What the exercise asks: All of the records should be given again verbatim.

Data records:
'''

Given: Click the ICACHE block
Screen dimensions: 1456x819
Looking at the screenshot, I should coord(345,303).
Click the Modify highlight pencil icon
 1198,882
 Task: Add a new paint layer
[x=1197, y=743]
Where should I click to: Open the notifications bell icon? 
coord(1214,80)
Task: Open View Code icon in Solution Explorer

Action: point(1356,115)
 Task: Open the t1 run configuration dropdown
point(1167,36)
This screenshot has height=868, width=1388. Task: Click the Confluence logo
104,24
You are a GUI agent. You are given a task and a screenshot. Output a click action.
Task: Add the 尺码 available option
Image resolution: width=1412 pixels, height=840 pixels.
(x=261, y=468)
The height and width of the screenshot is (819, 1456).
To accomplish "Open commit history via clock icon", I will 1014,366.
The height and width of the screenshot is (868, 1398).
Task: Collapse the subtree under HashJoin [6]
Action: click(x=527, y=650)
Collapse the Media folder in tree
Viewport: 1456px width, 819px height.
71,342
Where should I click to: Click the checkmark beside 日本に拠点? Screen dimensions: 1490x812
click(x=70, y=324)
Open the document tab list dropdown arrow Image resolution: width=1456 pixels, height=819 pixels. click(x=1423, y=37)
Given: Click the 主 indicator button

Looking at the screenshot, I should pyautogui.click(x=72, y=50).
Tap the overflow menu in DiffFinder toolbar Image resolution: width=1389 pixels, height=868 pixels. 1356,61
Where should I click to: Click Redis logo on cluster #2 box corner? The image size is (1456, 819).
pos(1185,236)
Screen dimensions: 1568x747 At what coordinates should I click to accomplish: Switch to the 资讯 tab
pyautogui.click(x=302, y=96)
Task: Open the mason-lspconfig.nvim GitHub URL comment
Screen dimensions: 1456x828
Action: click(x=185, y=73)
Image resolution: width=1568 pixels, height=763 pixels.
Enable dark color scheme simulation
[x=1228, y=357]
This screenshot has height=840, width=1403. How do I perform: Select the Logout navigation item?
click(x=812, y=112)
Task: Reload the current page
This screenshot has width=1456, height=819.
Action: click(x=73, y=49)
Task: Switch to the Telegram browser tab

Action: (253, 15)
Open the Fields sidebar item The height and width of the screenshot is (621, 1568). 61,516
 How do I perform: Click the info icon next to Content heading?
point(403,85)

'''

Output of the task:
Given: Click the ICACHE block
Screen dimensions: 1456x819
Looking at the screenshot, I should coord(345,303).
Click the Modify highlight pencil icon
 1198,882
 Task: Add a new paint layer
[x=1197, y=743]
Where should I click to: Open the notifications bell icon? 
coord(1214,80)
Task: Open View Code icon in Solution Explorer

Action: point(1356,115)
 Task: Open the t1 run configuration dropdown
point(1167,36)
This screenshot has height=868, width=1388. Task: Click the Confluence logo
104,24
You are a GUI agent. You are given a task and a screenshot. Output a click action.
Task: Add the 尺码 available option
Image resolution: width=1412 pixels, height=840 pixels.
(x=261, y=468)
The height and width of the screenshot is (819, 1456).
To accomplish "Open commit history via clock icon", I will 1014,366.
The height and width of the screenshot is (868, 1398).
Task: Collapse the subtree under HashJoin [6]
Action: click(x=527, y=650)
Collapse the Media folder in tree
Viewport: 1456px width, 819px height.
71,342
Where should I click to: Click the checkmark beside 日本に拠点? Screen dimensions: 1490x812
click(x=70, y=324)
Open the document tab list dropdown arrow Image resolution: width=1456 pixels, height=819 pixels. click(x=1423, y=37)
Given: Click the 主 indicator button

Looking at the screenshot, I should pyautogui.click(x=72, y=50).
Tap the overflow menu in DiffFinder toolbar Image resolution: width=1389 pixels, height=868 pixels. 1356,61
Where should I click to: Click Redis logo on cluster #2 box corner? The image size is (1456, 819).
pos(1185,236)
Screen dimensions: 1568x747 At what coordinates should I click to accomplish: Switch to the 资讯 tab
pyautogui.click(x=302, y=96)
Task: Open the mason-lspconfig.nvim GitHub URL comment
Screen dimensions: 1456x828
Action: click(x=185, y=73)
Image resolution: width=1568 pixels, height=763 pixels.
Enable dark color scheme simulation
[x=1228, y=357]
This screenshot has height=840, width=1403. How do I perform: Select the Logout navigation item?
click(x=812, y=112)
Task: Reload the current page
This screenshot has width=1456, height=819.
Action: click(x=73, y=49)
Task: Switch to the Telegram browser tab

Action: (253, 15)
Open the Fields sidebar item The height and width of the screenshot is (621, 1568). 61,516
 How do I perform: Click the info icon next to Content heading?
point(403,85)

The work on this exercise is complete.